What is expected>
Only the number is needed: how many lines in the entries below contain the string "computer"?

════════

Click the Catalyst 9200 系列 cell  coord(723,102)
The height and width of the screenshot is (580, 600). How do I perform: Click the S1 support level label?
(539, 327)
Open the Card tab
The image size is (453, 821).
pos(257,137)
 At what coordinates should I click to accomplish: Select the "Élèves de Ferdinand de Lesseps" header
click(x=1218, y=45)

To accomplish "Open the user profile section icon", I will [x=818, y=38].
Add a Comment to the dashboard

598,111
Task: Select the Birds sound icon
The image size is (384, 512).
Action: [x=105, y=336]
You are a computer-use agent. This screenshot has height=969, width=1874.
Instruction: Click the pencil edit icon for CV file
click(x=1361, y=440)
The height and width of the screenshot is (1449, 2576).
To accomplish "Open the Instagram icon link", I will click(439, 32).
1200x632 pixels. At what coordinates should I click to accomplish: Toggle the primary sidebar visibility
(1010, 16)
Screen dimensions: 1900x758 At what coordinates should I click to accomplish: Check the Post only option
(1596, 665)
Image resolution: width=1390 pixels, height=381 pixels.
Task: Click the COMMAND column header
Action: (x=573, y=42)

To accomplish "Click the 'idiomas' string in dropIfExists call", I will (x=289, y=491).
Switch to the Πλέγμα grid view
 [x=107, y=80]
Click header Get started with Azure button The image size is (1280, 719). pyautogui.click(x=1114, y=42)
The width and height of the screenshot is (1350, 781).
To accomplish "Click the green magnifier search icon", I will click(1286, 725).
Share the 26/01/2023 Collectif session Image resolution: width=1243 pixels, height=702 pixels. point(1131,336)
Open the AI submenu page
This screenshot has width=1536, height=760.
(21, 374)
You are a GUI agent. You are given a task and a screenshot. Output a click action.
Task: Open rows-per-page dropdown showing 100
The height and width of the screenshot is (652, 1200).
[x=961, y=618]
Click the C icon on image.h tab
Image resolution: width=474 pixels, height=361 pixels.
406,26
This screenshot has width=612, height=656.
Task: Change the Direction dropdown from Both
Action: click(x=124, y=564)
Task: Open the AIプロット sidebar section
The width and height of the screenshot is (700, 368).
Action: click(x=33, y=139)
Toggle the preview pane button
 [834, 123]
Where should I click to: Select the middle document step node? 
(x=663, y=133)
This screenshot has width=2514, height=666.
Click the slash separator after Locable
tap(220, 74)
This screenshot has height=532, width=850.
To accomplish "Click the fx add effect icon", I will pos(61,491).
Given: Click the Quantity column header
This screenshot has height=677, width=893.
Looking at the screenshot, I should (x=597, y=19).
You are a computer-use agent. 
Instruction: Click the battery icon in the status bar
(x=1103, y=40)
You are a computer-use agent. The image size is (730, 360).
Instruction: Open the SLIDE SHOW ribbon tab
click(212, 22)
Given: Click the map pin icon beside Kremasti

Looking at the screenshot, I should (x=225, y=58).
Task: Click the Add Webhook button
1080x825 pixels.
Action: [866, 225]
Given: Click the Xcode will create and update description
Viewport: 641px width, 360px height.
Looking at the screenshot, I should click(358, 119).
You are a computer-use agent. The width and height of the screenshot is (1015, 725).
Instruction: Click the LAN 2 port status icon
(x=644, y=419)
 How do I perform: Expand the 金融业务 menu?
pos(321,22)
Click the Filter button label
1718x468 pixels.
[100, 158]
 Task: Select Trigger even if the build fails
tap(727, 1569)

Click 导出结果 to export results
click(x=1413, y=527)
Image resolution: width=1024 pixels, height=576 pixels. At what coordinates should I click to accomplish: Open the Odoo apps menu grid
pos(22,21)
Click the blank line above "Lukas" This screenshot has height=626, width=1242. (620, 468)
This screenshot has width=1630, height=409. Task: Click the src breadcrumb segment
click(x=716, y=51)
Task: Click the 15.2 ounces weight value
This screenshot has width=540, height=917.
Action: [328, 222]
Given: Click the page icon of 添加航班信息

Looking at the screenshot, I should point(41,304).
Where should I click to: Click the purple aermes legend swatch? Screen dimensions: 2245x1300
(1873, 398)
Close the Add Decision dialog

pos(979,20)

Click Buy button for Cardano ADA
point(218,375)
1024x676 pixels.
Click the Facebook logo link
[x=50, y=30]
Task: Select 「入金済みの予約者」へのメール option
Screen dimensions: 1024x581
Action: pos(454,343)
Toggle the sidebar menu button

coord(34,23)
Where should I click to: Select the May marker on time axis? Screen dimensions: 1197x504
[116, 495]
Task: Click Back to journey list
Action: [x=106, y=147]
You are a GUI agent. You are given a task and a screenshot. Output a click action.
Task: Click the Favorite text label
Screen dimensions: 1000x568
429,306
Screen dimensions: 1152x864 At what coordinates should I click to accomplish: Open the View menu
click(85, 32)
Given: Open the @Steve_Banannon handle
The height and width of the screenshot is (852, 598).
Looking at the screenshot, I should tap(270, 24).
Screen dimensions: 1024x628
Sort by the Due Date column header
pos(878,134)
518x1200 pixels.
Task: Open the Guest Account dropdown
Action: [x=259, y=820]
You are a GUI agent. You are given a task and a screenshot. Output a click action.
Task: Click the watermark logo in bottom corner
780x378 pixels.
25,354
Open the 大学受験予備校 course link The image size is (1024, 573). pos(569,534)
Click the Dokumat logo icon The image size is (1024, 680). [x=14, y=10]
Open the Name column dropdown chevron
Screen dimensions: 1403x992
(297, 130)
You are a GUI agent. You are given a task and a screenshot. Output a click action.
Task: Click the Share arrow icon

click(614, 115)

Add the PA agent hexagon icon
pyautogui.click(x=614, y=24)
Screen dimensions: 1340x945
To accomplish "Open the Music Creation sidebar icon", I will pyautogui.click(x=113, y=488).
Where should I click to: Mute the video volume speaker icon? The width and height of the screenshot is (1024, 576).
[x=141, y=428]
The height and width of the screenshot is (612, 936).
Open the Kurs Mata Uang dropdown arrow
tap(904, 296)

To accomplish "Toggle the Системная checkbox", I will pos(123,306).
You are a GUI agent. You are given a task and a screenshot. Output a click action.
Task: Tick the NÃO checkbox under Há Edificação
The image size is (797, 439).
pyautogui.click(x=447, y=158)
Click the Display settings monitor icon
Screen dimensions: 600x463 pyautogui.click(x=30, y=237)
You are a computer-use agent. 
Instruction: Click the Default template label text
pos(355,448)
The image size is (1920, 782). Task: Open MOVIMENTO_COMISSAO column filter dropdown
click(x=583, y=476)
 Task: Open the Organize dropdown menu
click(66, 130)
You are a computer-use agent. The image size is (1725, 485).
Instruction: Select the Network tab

════════

Response area>
6